→ **TASK BRIEF**
Return all entries precisely as they stand, without the images.

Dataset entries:
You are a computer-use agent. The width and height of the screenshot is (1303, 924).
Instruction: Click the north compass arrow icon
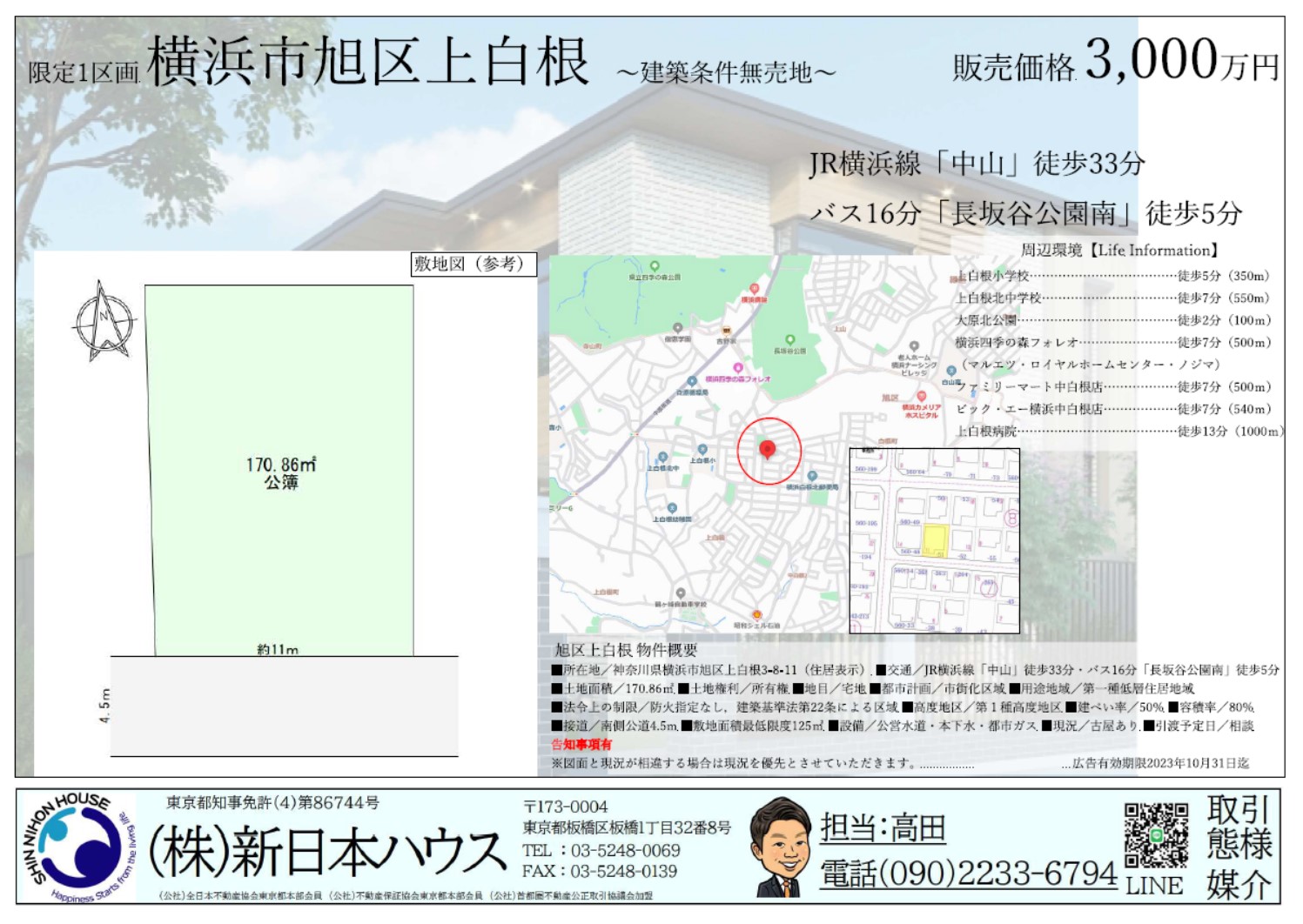click(x=103, y=321)
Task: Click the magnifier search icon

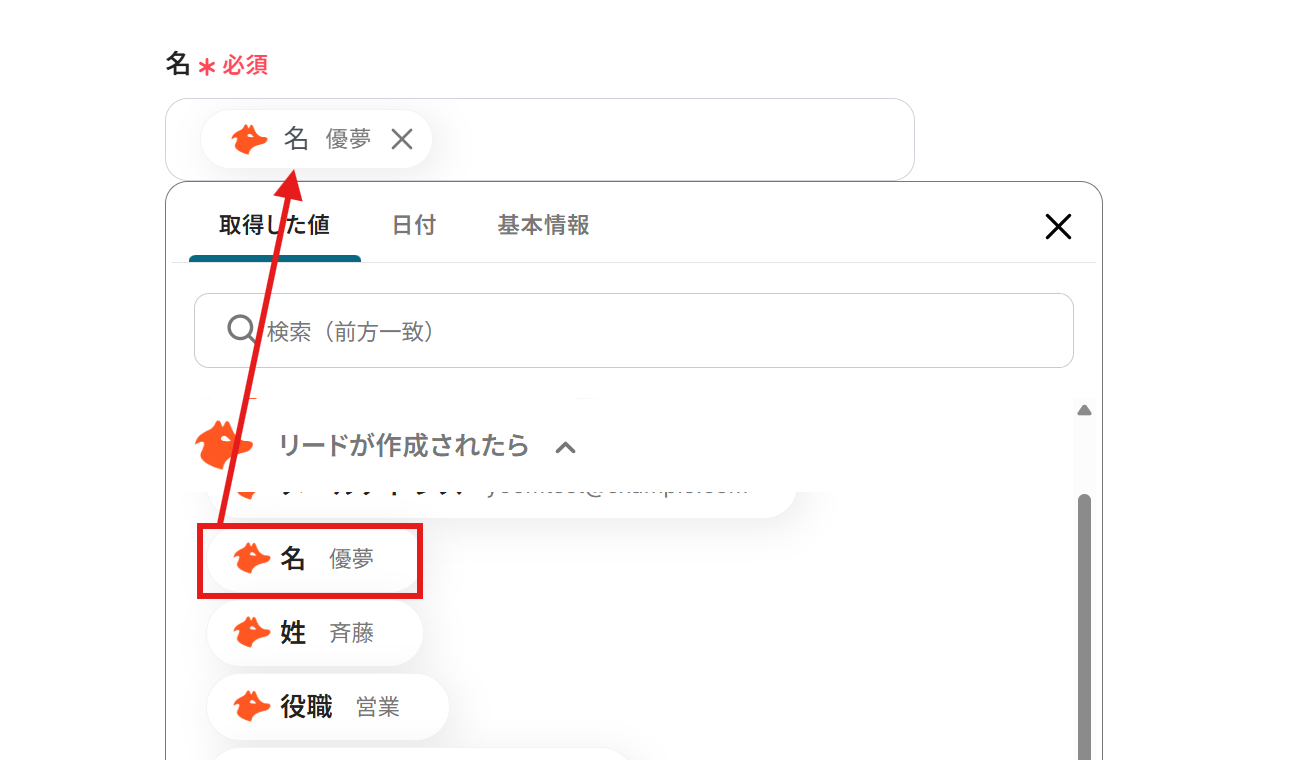Action: [241, 330]
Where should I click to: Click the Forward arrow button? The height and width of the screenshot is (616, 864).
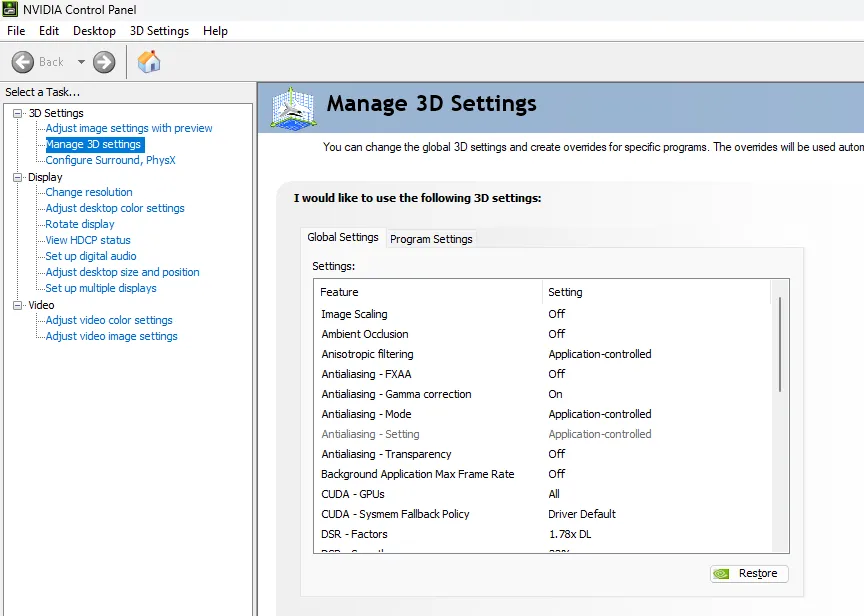pos(104,62)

→ **SOLUTION TO THE PROBLEM**
You are a computer-use agent. The width and height of the screenshot is (1303, 924).
Instruction: Click the north compass arrow icon
click(x=103, y=321)
Task: Click the magnifier search icon

Action: [241, 330]
Where should I click to: Click the Forward arrow button? The height and width of the screenshot is (616, 864).
pos(104,62)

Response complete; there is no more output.